The Jackson Laboratory in Bar Harbor, Maine, an example of good practice, has applied these principles for many years. The laboratory provides mice to academic and not-for-profit researchers with the simple notification that the mice are to be used solely for research purposes and are not to be sold or transferred to third parties without permission.

Data and resource-sharing infrastructure

The view of meeting participants was that the largest part of the data underlying publications is archived on journals' 'supplemental information' sites or authors' own sites. These data are often formatted in a non-standard way, not readily searchable, and in the long term not guaranteed to persist. In a 2006 survey of major journals, Anderson et al.14 found that on average only 83% of supplementary data were still accessible a year after publication (for one journal this was as low as 33%) and that it seemed that approximately 10% of all data that was supposed to be available through a supplementary website was never available at all. It is clear, therefore, that the issue of long-term sustainable public repositories needs to be addressed by funding agencies, publishers and the community.

Many of the major public data repositories have no stable underlying funding and there are data types, particularly new ones, without appropriate public data repositories. We encourage further investment and recommend that public database coverage and stability be looked at in a coordinated way by funding organizations and the community with increased urgency. A good model is provided by the UK Biotechnology and Biological Sciences Research Council's Bioinformatics and Biological Resources Fund, which provides dedicated funding for development and sustainability of public resources and informatics tools.

Standards and tool development

Shared data are useful only if they are searchable and usable. For both attributes data must be formatted in a standard way, conform to standard structure and semantics and have appropriate metadata attached. It is clear that the community is still a long way from achieving these standards; further support and community discussion is needed. The full utility of standards such as MIBBI (Minimum Information for Biological and Biomedical Investigations) will be attained only by developing tools for data retrieval, mining and computation. The Gene Ontology bioinformatics initiatives provide a good example of how parallel development of tools and standards generates added value. Dedicated funding is needed to develop key elements of database infrastructure, including interoperability and data integration.

Common agenda

Despite oft-repeated statements of good intentions, stakeholders do not always share common interests. Within academia, a fear of 'helping the opposition' runs alongside concerns about the ethical or responsible use of freely shared data. A culture of sharing and open access is made more difficult by policies promoting the commercialization of research15, ineffective sharing infrastructure and inadequate data standards. Combined with unrealistic expectations from institutions of the value of exclusive licensing to the highest bidder, these factors can slow the progress of discovery and translation.

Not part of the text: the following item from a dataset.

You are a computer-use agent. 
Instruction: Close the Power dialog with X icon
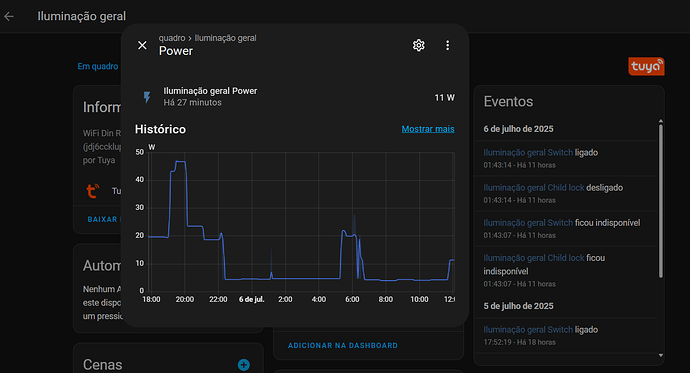tap(142, 45)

As an antidote to these concerns, the Rome meeting strongly encouraged sharing behaviours that promote a 'research commons' (see box). The heart of a research commons is one in which academic research is not impeded by restrictions on use and access to data and materials, in line with the principles of the Creative Commons11. Adoption of a set of 'mouse research commons' principles would increase the effective use and economic value of publicly funded research by avoiding duplication of effort, unnecessary creation and use of live animal models, and facilitating reuse of data.

We know from the Jackson Laboratory's experience with its repository that developers of new mouse resources are willing to comply with an unrestrictive distribution policy as a condition for acceptance of their resources, so we believe the mouse research commons is not just a utopian dream. Rather it should create a paradigm shift to establish this as a norm for the research community.